Charles Shannon Hendrix shannon at widomaker.com
Tue Aug 15 11:54:47 CDT 2006


Tue, 15 Aug 2006 @ 01:29 -0600, Dan Duncan said:

> > I don't believe studies, I believe my eyes...
> 
> Really?  So how many people driving around you are using handsfree units?
> How many people are driving while stupid because they're fiddling with
> the radio, drunk, having a conversation with a passenger, running on too
> little sleep, or are otherwise distracted?
> 
> Simple answer:  YOU DON'T KNOW.  Your eyes can't tell you this.

Yes, they can.

When people talk, even hands free, their is unique body language.

Besides, there are also accident reports.

I talked to a local cop about this, and found some interesting things.

He said that of course whenever there is an accident, they get a report
from the driver, and often they ask basic things like where were you
going, what caused the accident, what we you doing, what road were you
on, what intersection, etc.  It's at least partially to make sure the
driver was self-aware.

Drunk drivers of course, usually know why they are on the road, but do
frequently not know what caused the accident.  They usually know the
road, but frequently don't know the intersection, or if it happened in
an intersection.

The officer said they've found largely the same problem with cell phone
drivers, and in many cases they were worse.  The phone had so much of
their attention, the could not identify several basic questions:

	- what road am I on
	- what section/intersection did the accident occur in
	- where am I going
	- where am I right now

There was no notable difference among those with handsfree sets,
although fewer hand-free wrecks are recorded, so it must at least be a
little safer.

Back to eyes: I can also observe people on cell phones while they are
shopping.  They run into people, run their buggies into displays, stop
in doorways, and forget the business they are supposed to be doing.

Granted, driving a car is different, but do you really think people do
better in a car than they do driving a buggy in Wal-Mart?

Aside:

Police and other agencies that have to use communication while driving
have known about the problem of driving and human communication for
decades now, which is why police driver training includes communication.

Communication related accidents are very high among rookies and officers
not trained to communicate in their driving courses.

Why should it be surprising that we see the same results with cell phone
usage?

> I don't displute that using a cellphone can be distracting for
> drivers.  The studies prove that.  The problem is that moving them to
> a handsfree setup doesn't accomplish anything.  

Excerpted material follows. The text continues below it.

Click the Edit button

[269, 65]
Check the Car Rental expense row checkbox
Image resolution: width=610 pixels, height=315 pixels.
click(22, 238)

Doesn't this somewhat contradict what you said earlier?  Or are you
making a different point here?

> (Don't get me wrong:
> I'm in favor of improving safety.  I think a lot of drivers would best
> be handled by dragging them out of their cars and stringing them up
> along the side of the road as a warning to others like pirate corpses,
> but maybe that's just me.)  

> It's also a slippery slope towards
> restricting my use of ham radio whilst mobile and I'm really not a fan
> of punishing a few million people because of the 150 or so you see
> being morons in a given year.

Lot's of things are slippery slopes.

Seatbelts save lives, but hey... it could be a slippery slope to the
government requiring us to held into our cars until we reach a
pre-selected destination.

I mean, *ALL* regulation is a slipery slope, potentially.

-- 
shannon "AT" widomaker.com -- ["I wish life was not so short. Languages
take such a time, and so do all the things one wants to know about." - J.